Décidément, je vous le déclare, si nous désirons sincèrement servir notre pays, travailler au relèvement de la patrie, l'heure a sonné, mes frères, pour chacun d'entre nous, d'envier le sourire consolateur, héroïque de Job.
⁂
D'abord, il faut le VOULOIR ; accepter cet idéal, y consentir. Nous ne sommes pas toujours orientés vers ce but. Pour s'en écarter, beaucoup de gens se réclament de leur caractère spécial ; ils se retranchent au fond d'une timidité maladive ; ou bien, ils se réclament d'un tempérament peu démonstratif ; parfois, pour expliquer un masque sévère, ils évoquent leurs idées noires, ou même une mauvaise humeur native. Pourquoi donc chercher si loin ? Malgré les exceptions dues aux penchants héréditaires, trop souvent on se borne à redouter l'effort pour sortir de sa coquille ; on trouve plus facile, en société, de s'enfermer dans l'indifférence à l'égard du voisin ; on garde un mutisme commode ; on n'ouvre la bouche que pour avaler un rare biscuit, ou bâiller ; bref, on cède à la paresse, à l'égoïsme.

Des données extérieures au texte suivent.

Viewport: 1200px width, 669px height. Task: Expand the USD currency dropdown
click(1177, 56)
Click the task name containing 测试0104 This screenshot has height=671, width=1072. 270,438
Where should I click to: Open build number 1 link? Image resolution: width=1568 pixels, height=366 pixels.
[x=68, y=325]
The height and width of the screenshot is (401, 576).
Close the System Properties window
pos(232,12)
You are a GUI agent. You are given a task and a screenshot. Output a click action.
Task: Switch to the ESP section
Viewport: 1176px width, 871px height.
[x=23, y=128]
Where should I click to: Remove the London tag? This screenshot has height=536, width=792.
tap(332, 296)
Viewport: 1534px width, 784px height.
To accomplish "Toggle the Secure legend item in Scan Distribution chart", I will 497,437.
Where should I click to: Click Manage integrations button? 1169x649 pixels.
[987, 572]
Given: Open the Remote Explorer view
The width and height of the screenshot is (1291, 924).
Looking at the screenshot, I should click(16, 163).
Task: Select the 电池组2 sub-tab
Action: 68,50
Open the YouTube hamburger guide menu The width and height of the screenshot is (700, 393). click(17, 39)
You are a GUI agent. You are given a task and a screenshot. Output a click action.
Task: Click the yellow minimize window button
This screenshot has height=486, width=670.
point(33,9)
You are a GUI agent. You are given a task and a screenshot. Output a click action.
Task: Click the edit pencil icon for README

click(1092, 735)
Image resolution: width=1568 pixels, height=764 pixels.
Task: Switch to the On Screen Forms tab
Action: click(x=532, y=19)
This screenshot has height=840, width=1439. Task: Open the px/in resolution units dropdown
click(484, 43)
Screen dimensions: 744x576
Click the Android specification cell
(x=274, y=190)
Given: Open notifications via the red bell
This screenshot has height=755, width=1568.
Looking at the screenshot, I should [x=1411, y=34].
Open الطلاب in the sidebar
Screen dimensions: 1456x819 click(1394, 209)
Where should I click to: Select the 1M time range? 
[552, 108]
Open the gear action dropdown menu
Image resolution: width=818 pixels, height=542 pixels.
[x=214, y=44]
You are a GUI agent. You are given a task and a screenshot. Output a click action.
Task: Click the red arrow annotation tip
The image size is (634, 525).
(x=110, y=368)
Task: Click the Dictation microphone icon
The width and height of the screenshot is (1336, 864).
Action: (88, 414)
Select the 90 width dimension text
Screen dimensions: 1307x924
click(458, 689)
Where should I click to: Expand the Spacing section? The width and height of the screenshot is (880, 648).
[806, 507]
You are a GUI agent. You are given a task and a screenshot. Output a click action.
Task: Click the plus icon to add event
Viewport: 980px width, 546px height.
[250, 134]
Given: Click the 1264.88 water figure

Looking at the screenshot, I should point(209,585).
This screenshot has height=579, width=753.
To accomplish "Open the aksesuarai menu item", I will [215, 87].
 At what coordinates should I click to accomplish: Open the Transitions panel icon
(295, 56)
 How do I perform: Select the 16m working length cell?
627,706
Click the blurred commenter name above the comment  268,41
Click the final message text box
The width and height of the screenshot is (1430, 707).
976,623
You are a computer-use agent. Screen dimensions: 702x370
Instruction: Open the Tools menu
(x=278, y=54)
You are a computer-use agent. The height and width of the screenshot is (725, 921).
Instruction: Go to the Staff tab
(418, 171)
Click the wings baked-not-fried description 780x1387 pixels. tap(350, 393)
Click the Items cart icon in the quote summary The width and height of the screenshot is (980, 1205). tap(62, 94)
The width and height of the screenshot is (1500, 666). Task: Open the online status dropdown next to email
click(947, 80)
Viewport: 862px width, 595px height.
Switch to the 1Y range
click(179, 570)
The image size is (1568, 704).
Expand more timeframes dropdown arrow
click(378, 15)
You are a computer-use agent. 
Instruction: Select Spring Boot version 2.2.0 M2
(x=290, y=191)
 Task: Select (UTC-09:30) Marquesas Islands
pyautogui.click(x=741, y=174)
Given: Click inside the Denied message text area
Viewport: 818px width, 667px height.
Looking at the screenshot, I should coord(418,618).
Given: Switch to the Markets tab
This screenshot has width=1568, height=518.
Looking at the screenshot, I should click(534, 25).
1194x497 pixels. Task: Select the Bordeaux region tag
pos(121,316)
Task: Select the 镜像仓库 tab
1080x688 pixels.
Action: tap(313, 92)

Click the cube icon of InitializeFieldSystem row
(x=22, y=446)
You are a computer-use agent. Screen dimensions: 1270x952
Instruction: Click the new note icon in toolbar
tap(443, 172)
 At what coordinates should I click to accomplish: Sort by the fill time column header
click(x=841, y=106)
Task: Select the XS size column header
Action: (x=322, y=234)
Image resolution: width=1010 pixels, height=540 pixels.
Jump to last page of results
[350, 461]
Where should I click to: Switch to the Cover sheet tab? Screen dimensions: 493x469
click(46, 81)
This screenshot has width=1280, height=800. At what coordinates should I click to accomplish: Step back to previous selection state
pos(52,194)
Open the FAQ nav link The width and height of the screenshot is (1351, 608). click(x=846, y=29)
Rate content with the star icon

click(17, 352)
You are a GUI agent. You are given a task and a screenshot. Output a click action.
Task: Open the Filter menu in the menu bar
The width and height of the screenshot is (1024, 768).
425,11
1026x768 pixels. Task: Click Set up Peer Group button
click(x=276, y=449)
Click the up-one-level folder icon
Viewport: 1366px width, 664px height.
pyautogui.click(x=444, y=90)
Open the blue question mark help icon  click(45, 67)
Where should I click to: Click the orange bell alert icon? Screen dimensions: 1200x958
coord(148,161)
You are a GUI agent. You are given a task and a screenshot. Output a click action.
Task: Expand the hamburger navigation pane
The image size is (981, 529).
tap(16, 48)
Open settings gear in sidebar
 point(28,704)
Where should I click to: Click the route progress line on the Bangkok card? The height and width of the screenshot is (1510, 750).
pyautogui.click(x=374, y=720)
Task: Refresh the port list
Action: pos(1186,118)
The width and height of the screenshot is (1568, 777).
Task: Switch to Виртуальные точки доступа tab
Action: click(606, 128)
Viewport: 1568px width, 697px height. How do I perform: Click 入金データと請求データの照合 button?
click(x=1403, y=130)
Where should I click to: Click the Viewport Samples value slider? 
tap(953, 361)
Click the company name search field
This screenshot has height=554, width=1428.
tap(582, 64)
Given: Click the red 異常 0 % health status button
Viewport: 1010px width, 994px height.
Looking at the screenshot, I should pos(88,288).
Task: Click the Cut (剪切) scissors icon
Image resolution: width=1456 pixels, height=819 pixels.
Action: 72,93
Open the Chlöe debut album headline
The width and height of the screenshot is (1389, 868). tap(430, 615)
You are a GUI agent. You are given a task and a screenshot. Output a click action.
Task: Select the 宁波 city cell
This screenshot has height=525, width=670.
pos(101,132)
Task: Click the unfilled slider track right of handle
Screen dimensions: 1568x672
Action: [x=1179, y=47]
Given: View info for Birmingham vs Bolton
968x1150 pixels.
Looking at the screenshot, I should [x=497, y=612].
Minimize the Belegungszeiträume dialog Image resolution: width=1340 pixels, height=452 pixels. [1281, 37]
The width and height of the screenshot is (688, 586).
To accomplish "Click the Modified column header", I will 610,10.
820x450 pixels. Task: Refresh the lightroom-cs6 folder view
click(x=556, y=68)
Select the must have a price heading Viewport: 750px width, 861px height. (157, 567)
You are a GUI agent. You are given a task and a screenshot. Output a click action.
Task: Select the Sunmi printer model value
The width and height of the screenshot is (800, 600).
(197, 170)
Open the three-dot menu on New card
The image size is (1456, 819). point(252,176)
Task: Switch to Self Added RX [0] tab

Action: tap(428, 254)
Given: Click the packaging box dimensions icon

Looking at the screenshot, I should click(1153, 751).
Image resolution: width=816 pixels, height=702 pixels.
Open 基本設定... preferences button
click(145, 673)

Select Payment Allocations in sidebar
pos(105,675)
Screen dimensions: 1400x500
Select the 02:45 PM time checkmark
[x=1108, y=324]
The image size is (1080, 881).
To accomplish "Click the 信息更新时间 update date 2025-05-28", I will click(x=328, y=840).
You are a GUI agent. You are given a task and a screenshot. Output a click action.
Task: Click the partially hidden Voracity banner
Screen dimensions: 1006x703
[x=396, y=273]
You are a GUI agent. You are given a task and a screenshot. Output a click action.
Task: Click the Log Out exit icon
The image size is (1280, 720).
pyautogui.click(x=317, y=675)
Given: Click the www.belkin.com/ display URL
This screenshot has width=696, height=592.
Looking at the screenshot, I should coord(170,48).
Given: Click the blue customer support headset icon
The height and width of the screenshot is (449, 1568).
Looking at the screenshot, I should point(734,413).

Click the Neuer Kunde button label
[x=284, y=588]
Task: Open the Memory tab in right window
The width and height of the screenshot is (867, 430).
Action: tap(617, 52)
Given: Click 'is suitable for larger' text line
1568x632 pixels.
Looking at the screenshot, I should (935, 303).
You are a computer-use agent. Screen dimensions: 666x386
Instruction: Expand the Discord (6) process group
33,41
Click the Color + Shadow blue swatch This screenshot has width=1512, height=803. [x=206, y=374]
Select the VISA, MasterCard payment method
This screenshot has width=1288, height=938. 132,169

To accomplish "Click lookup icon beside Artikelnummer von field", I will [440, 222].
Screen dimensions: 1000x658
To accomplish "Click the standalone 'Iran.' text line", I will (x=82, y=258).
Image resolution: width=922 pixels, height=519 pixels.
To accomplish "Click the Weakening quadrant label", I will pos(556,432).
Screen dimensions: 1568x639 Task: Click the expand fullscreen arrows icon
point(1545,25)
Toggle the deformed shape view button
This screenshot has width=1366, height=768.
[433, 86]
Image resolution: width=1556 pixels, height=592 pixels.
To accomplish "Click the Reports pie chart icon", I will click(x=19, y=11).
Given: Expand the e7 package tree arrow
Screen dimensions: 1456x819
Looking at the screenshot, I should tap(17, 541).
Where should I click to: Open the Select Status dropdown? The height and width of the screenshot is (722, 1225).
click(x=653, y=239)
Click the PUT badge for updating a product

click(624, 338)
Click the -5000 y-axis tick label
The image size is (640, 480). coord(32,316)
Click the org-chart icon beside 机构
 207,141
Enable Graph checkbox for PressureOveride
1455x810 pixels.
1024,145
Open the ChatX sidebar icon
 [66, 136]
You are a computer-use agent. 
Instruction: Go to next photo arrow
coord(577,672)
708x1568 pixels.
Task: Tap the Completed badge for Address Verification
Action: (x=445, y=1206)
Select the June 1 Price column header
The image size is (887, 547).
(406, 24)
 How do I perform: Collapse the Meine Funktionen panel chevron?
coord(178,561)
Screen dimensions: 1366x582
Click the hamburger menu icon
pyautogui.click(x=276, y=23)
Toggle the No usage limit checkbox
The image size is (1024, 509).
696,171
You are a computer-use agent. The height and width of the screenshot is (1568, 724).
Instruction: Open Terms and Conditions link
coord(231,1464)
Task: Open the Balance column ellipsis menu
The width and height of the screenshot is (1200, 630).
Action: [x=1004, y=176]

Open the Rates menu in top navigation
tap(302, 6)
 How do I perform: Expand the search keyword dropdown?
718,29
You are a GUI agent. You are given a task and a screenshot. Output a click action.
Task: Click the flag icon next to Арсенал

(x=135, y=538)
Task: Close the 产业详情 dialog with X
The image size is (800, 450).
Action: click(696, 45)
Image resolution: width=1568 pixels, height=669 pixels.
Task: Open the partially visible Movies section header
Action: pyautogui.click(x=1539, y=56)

Ce manque d'amabilité, ou de courtoisie élémentaire, est au fond manque d'oubli de soi-même, absence de charité ; sous les dehors du silence et du sérieux, on repousse un devoir, une occasion de sympathiser avec le prochain, de secourir un frère ; on s'abandonne au moindre effort.
Ne gardons pas une physionomie fermée, une expression rigide. Quand un enfant gémit, la nuit, effrayé par un cauchemar, est-ce que sa mère, ou le médecin, lui refusent l'apaisement d'une lumière ? Or, le sourire est une clarté ; il possède le pouvoir magique de dissiper les ténèbres. Ceux qui exercent pareille grâce disposent d'une puissance quasi surnaturelle ; quand ils entrent dans une chambre, l'atmosphère change ; lorsqu'ils prennent part à une conversation, des captifs sont délivrés de leurs liens, des maudits respirent, d'inconscients démoniaques se trouvent exorcisés. Le sourire de certaines âmes propage des ondes curatives, il distribue le salut.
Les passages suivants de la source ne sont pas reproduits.